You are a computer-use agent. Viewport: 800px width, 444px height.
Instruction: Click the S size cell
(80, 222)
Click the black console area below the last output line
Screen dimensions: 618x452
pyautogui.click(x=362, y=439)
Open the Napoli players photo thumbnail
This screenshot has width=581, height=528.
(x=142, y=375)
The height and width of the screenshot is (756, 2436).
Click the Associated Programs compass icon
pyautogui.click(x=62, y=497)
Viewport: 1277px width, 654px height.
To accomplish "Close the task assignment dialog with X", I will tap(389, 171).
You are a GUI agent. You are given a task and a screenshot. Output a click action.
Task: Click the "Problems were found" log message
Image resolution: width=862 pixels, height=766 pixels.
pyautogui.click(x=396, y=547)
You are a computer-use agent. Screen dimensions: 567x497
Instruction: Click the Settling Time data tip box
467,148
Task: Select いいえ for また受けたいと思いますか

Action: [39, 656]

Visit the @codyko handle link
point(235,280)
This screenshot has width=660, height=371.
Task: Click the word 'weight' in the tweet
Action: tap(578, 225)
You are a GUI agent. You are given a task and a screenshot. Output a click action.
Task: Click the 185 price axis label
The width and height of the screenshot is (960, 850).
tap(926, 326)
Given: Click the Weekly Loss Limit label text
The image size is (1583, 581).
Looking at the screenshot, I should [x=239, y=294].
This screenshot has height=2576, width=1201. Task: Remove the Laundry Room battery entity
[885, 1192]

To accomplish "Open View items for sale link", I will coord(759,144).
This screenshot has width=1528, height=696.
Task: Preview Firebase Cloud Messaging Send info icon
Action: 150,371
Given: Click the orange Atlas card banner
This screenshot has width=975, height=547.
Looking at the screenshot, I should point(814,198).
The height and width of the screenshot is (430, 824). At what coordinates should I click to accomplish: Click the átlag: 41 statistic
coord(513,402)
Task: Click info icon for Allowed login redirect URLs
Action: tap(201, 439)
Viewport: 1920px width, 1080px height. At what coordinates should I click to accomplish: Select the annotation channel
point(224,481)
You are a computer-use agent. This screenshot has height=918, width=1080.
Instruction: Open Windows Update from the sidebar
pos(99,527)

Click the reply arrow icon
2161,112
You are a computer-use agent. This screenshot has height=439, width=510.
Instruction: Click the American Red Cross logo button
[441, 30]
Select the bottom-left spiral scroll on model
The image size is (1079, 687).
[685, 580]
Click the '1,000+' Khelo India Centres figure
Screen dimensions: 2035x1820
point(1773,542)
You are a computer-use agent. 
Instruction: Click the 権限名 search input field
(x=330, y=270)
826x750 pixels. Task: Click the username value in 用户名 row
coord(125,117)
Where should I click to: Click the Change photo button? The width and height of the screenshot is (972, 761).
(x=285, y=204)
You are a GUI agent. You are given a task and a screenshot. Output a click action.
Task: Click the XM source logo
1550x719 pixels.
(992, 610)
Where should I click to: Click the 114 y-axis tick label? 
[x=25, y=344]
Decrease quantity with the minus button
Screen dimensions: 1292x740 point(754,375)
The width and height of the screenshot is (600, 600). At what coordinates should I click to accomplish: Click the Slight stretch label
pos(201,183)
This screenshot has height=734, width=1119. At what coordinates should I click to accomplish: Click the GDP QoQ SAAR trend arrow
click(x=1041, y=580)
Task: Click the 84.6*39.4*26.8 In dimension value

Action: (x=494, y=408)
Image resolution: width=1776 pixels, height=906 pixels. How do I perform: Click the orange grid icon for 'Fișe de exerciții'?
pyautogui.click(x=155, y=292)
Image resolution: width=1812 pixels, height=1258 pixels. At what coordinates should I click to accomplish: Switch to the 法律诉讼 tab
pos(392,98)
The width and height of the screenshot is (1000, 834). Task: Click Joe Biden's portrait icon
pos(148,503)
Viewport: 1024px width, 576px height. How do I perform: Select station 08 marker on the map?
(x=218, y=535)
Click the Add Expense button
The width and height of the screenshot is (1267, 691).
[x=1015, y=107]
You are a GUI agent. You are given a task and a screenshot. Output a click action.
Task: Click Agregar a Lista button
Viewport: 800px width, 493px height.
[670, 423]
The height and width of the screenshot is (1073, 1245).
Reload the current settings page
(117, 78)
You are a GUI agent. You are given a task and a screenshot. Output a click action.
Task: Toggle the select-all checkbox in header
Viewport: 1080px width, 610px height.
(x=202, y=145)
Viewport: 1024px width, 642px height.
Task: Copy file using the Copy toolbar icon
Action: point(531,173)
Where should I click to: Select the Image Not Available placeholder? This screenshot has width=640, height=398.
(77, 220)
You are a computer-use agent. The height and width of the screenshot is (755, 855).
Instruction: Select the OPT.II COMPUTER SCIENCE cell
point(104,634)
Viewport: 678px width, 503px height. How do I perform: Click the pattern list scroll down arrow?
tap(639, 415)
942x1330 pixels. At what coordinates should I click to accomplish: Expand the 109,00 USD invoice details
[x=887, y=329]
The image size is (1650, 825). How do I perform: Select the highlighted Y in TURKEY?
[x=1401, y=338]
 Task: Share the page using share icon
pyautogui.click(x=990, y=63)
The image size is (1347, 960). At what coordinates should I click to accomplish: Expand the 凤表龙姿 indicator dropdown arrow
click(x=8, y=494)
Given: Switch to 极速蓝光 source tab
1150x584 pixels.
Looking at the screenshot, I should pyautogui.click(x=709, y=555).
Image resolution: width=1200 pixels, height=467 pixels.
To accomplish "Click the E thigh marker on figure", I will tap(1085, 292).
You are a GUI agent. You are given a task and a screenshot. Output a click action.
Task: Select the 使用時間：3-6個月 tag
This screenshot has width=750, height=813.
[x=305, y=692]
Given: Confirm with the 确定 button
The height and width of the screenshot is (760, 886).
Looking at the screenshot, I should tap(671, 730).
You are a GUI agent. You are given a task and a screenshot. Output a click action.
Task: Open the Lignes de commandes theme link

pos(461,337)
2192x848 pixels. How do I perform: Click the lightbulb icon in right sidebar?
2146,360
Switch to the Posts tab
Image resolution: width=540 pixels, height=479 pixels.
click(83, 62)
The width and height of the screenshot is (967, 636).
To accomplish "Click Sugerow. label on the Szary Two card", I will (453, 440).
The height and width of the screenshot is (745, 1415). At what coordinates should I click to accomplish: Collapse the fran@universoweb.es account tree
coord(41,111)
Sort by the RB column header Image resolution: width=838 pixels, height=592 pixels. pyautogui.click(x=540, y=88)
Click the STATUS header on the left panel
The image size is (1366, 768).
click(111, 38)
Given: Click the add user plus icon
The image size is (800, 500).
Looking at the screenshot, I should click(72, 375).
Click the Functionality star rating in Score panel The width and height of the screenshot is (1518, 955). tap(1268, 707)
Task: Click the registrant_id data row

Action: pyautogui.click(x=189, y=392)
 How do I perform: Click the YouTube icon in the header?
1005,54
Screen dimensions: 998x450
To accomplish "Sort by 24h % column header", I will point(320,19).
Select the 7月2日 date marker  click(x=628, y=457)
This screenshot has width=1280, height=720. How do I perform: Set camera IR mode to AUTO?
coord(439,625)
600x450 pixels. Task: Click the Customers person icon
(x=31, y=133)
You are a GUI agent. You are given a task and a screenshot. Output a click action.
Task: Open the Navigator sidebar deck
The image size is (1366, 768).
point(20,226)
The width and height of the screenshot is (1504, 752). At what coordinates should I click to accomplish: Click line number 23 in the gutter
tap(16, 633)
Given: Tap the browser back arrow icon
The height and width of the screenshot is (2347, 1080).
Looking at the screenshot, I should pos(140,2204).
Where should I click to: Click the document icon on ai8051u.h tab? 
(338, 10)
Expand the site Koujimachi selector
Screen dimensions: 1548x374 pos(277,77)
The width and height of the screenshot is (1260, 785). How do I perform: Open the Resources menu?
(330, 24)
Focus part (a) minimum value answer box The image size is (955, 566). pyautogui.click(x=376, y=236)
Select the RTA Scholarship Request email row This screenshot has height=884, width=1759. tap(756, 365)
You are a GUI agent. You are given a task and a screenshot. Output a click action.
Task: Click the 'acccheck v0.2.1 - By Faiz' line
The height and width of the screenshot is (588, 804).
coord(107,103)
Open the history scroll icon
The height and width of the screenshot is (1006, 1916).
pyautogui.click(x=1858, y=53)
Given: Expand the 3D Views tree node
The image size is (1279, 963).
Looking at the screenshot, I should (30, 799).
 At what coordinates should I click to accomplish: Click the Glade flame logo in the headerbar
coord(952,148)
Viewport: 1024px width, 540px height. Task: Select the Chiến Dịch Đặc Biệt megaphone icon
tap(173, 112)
_ _ _
■ ASSIGNMENT ■
Exactly the lines from the one containing "The height and width of the screenshot is (1006, 1916)." through the last line of the records are to be transcribed, both endpoints included.

■ RESPONSE BELOW ■
The height and width of the screenshot is (1006, 1916).
pyautogui.click(x=1858, y=53)
Given: Expand the 3D Views tree node
The image size is (1279, 963).
Looking at the screenshot, I should (30, 799).
 At what coordinates should I click to accomplish: Click the Glade flame logo in the headerbar
coord(952,148)
Viewport: 1024px width, 540px height. Task: Select the Chiến Dịch Đặc Biệt megaphone icon
tap(173, 112)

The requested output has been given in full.